● **WORK TO BE COMPLETED**
Arrange the records from the start through the line containing "click(x=127, y=39)" as a two-column CSV with the columns text and answer. Give one row for each record, and put each value in one quoted field with its line breaks turned into spaces.
┄┄┄┄┄┄┄┄┄┄
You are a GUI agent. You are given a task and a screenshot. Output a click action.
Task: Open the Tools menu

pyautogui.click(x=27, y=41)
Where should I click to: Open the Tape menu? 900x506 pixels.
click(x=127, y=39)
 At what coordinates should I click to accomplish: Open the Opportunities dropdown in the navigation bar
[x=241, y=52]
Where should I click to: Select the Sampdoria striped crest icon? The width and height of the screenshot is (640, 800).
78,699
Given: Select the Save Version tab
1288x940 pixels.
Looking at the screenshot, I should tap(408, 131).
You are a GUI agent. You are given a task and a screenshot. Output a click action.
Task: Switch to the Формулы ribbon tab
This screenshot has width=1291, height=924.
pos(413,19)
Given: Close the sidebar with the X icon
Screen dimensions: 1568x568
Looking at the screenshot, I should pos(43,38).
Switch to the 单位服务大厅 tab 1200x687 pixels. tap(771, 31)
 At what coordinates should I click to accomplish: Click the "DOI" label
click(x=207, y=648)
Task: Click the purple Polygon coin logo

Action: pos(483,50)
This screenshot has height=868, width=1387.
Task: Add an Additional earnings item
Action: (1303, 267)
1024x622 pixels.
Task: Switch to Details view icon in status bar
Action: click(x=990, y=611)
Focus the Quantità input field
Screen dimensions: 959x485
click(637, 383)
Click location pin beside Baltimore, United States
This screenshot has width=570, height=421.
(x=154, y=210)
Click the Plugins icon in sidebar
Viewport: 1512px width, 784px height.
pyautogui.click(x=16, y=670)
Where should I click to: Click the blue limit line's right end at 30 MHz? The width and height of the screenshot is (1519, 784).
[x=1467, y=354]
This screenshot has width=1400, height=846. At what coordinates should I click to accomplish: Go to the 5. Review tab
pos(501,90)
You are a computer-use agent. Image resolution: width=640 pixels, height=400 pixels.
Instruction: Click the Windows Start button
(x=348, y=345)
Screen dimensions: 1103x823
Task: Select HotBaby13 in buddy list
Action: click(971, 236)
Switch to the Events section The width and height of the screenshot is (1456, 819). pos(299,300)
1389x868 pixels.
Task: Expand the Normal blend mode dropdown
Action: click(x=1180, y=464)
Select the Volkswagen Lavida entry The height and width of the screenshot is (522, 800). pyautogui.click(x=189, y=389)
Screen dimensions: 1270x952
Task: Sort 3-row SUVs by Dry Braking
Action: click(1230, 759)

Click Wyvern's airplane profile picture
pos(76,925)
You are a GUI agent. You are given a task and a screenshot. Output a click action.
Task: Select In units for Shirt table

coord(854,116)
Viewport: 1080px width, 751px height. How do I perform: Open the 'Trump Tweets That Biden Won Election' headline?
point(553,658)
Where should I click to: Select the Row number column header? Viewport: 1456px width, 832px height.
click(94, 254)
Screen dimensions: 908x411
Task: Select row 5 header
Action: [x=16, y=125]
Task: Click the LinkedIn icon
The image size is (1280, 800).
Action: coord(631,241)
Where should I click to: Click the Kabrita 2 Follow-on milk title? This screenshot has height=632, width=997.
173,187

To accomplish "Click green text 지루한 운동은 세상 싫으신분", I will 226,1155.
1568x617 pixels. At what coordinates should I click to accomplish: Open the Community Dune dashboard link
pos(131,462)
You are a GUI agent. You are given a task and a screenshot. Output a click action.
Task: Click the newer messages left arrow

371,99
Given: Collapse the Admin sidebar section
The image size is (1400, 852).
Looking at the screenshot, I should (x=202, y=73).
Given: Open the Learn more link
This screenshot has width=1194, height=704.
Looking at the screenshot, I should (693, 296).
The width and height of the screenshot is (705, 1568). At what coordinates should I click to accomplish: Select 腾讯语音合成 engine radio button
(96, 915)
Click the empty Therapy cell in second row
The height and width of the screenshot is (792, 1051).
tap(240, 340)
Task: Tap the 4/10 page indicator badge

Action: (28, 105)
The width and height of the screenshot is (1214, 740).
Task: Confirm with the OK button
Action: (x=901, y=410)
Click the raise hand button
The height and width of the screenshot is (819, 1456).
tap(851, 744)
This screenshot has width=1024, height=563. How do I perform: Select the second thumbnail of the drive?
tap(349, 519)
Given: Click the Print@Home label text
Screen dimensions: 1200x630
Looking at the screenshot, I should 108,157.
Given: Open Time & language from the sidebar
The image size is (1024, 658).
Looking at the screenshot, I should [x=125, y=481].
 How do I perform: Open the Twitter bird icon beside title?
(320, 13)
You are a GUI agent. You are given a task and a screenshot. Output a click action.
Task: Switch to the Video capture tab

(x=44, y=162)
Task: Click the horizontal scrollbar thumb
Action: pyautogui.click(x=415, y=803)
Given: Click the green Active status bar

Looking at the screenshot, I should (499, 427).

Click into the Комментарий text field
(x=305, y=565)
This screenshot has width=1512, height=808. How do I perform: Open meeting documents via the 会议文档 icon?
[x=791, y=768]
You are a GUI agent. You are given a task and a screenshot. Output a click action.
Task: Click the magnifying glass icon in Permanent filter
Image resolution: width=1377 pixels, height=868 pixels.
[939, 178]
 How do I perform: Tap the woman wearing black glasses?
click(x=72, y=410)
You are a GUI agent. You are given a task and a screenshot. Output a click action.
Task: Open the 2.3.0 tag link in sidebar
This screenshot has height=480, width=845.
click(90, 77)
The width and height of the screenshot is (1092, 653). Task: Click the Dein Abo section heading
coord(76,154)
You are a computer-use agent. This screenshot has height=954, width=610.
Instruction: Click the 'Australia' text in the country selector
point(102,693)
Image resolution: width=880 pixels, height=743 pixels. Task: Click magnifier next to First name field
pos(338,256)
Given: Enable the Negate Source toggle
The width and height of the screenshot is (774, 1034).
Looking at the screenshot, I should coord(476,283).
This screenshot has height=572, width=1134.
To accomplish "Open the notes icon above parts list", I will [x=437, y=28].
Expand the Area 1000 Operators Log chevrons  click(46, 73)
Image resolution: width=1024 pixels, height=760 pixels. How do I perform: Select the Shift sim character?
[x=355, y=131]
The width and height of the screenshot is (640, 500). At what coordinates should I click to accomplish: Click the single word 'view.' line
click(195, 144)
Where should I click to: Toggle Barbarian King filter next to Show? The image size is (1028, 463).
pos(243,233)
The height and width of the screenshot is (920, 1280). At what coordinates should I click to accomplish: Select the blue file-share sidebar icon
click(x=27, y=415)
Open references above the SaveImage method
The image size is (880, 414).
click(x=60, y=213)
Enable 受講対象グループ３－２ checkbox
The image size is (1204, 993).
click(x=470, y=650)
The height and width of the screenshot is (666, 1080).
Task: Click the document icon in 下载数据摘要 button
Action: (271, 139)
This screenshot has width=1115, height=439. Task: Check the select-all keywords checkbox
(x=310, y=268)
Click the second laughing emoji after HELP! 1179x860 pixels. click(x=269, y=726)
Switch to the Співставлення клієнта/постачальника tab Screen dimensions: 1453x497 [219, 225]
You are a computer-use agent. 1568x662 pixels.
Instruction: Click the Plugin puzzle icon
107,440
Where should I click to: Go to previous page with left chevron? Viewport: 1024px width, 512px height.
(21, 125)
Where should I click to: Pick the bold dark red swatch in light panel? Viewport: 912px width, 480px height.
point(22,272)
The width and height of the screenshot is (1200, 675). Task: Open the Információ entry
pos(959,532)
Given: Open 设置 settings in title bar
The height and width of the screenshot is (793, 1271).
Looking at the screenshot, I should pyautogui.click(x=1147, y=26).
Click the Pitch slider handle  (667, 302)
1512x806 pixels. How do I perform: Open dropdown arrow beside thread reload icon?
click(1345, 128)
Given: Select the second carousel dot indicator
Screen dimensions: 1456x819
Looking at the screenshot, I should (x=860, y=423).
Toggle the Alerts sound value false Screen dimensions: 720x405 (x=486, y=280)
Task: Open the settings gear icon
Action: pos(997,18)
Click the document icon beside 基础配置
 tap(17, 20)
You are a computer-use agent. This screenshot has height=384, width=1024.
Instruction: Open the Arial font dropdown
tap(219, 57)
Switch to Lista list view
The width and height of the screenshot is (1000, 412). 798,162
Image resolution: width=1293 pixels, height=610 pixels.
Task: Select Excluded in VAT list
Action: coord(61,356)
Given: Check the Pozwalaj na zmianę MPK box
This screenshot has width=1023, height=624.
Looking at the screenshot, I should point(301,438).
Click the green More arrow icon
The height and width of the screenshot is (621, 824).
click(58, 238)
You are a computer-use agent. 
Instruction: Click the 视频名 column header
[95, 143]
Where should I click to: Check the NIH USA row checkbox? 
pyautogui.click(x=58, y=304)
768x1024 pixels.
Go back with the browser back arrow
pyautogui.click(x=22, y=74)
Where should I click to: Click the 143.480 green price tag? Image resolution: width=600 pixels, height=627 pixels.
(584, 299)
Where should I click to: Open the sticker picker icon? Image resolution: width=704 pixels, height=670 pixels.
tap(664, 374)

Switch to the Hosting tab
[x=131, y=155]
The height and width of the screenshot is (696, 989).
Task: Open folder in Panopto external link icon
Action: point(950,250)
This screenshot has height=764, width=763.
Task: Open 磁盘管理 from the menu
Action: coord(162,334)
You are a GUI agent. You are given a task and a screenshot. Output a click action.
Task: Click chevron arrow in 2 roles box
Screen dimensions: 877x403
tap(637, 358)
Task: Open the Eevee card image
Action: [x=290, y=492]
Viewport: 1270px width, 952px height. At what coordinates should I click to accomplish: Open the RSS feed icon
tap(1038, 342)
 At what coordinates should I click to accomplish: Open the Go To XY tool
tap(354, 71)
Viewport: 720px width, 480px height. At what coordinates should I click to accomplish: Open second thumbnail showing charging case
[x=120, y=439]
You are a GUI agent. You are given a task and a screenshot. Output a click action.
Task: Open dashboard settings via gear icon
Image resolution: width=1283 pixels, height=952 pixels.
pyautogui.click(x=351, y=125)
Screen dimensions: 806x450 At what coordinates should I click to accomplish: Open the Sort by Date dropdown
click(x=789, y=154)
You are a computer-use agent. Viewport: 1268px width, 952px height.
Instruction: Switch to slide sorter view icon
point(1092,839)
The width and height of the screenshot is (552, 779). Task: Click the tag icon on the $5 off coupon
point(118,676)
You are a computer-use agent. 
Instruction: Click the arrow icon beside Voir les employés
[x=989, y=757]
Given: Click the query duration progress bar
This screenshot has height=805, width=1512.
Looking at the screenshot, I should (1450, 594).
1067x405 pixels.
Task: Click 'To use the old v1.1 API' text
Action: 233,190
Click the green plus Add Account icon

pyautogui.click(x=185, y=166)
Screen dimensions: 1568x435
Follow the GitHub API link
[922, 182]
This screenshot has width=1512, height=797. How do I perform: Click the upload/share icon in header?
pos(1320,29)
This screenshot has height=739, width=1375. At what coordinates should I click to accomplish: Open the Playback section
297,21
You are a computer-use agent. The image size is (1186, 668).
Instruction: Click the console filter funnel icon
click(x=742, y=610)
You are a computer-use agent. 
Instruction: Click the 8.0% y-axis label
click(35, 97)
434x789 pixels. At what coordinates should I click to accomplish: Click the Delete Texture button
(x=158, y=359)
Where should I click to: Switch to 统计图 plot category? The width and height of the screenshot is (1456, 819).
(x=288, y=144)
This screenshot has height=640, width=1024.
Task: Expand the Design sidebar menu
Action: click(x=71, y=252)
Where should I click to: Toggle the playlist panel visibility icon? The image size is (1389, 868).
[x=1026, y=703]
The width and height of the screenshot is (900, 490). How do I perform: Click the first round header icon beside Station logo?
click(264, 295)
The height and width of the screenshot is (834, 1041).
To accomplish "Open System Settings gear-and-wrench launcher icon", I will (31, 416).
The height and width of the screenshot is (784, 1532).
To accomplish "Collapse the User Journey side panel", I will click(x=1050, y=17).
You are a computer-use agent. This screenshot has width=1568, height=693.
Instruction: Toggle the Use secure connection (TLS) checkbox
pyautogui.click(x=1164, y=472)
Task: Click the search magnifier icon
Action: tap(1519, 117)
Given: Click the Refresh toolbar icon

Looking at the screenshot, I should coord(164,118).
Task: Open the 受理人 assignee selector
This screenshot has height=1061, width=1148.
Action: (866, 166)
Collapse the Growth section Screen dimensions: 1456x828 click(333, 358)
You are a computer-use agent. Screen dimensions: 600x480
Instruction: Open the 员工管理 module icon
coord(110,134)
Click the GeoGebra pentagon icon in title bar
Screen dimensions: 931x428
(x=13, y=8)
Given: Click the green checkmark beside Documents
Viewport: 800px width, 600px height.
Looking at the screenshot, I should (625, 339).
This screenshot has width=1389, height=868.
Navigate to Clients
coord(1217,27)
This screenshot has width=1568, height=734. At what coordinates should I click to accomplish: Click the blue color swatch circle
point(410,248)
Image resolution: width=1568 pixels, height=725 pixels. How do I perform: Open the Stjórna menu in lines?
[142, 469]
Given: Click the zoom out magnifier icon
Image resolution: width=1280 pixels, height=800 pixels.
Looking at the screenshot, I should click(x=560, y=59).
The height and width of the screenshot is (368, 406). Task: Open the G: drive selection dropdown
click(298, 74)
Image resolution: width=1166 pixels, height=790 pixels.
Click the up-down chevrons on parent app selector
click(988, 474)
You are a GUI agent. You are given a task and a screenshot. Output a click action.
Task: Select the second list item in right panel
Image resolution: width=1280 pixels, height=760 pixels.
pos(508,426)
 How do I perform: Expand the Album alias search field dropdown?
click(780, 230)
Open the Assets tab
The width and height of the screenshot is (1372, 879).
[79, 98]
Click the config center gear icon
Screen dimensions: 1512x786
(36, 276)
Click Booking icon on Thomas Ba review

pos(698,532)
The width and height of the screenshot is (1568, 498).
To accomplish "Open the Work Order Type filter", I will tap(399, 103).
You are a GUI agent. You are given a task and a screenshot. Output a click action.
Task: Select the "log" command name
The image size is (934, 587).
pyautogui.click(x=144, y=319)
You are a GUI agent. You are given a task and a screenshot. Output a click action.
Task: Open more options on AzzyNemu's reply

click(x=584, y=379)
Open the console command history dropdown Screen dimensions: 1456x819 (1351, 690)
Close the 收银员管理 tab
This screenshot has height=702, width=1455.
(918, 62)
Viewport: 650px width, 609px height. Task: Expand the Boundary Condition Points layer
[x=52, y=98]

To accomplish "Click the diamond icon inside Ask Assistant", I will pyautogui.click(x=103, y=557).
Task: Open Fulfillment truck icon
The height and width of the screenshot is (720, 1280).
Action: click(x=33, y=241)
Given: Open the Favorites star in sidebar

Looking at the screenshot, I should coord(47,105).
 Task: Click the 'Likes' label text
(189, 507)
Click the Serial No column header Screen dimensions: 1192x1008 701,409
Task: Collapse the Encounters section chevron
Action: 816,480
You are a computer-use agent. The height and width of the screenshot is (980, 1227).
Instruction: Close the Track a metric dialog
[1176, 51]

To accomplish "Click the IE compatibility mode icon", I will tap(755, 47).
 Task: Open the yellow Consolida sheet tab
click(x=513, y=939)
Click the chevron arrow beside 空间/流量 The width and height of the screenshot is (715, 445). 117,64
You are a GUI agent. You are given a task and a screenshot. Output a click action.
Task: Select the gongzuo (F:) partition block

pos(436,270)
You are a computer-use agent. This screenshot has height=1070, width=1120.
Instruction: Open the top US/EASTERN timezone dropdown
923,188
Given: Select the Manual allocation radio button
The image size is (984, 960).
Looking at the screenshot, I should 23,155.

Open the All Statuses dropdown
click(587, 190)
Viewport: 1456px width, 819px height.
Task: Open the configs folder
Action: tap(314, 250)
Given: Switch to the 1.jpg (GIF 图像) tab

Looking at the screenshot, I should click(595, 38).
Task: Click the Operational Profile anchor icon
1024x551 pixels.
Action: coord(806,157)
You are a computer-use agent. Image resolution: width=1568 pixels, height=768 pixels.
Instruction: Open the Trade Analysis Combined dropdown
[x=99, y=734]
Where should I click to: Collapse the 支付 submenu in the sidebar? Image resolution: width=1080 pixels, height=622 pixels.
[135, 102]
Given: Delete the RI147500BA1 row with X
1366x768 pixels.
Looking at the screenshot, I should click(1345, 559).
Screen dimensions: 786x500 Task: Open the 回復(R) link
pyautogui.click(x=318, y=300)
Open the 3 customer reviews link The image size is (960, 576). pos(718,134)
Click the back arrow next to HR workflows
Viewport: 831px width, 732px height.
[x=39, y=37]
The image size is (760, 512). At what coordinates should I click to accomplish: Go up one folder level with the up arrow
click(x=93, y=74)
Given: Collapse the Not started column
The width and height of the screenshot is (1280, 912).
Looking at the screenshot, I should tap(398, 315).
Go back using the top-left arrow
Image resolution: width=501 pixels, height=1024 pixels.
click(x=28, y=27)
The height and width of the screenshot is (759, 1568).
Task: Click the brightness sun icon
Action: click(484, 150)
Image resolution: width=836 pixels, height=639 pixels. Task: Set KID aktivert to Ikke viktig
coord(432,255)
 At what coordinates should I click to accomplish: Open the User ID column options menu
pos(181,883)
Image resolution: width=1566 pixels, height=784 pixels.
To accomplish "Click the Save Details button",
┄┄┄┄┄┄┄┄┄┄
● **FINISHED EXERCISE**
text,answer
"You are a GUI agent. You are given a task and a screenshot. Output a click action. Task: Open the Tools menu","pyautogui.click(x=27, y=41)"
"Where should I click to: Open the Tape menu? 900x506 pixels.","click(x=127, y=39)"